William Duncan Livingstone Hardie or W. D. L. Hardie (August 9, 1863 – August 17, 1942) was a Canadian politician. He was the 13th mayor of Lethbridge, Alberta, serving from 1912 to 1928. The former hamlet of Hardieville, annexed by the City of Lethbridge in 1978, was named after him.

William Duncan Livingstone Hardie was born on August 9, 1863, in Bathgate, Scotland to William and Agnes (née Livingston) Hardie. His family immigrated to Youngstown, Ohio, in 1863; although, he returned to Scotland to attend Glasgow University. After graduating in 1883 with a degree in civil and mining engineering, he moved to Pennsylvania where he married Margaret Jane Kirkley two years later.

He was hired by the Alberta Railway & Coal Company in 1889 to work as an assistant to mines superintendent William Stafford. He resigned two years later, worked for two years in Mexico and then worked for the Scranton [Pennsylvania] School of Mines.

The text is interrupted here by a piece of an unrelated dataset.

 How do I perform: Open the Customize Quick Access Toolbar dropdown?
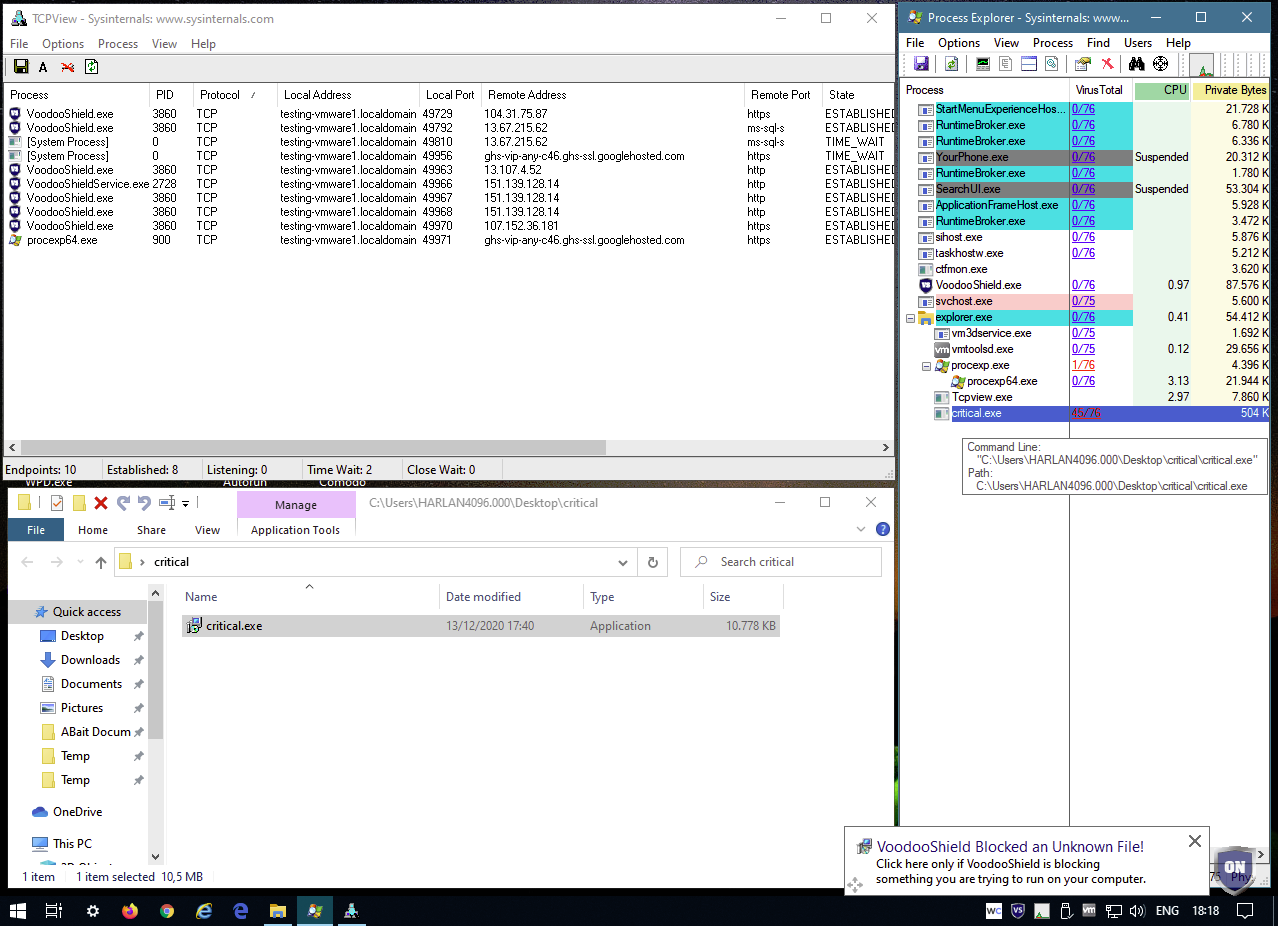click(185, 504)

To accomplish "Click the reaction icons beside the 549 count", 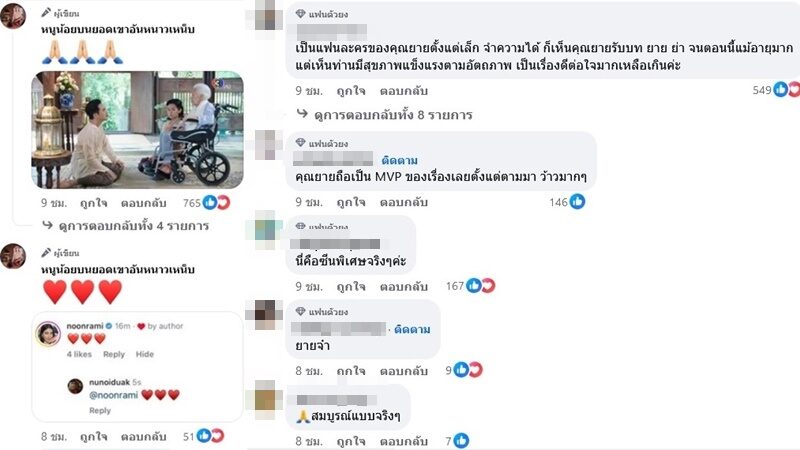I will [x=786, y=90].
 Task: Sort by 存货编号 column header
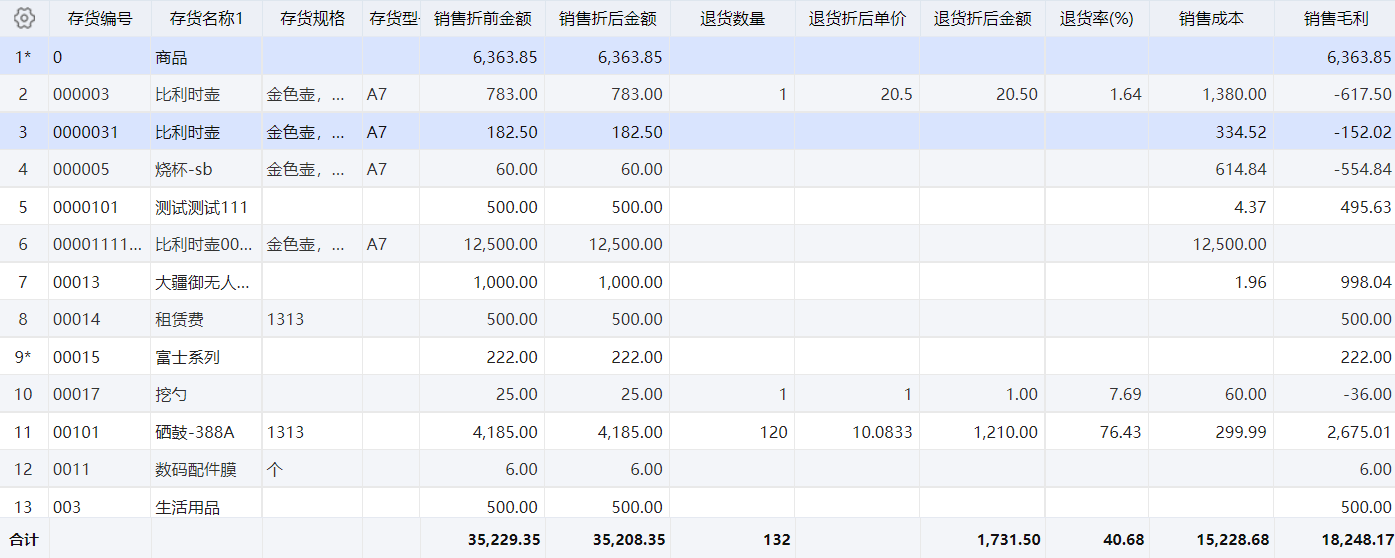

He returned to Lethbridge in 1894 to work as mines superintendent with North Western Coal and Navigation Company. After 16 years, he quit NWCNC to work for the Diamond Coal Company at nearby Diamond City.

In 1912, Hardie quit the Diamond Coal Company to run as mayor, defeating two other candidates. He took office on January 1, 1913. Two years later, a commission form of civic government was instituted, and he became both mayor and commissioner of finance. When the government became a managerial form in 1928 after great support from the electorate, Hardie's term as mayor ended. He worked as assistant superintendent of the Dominion Government Terminal Elevator until he retired. He died in 1942.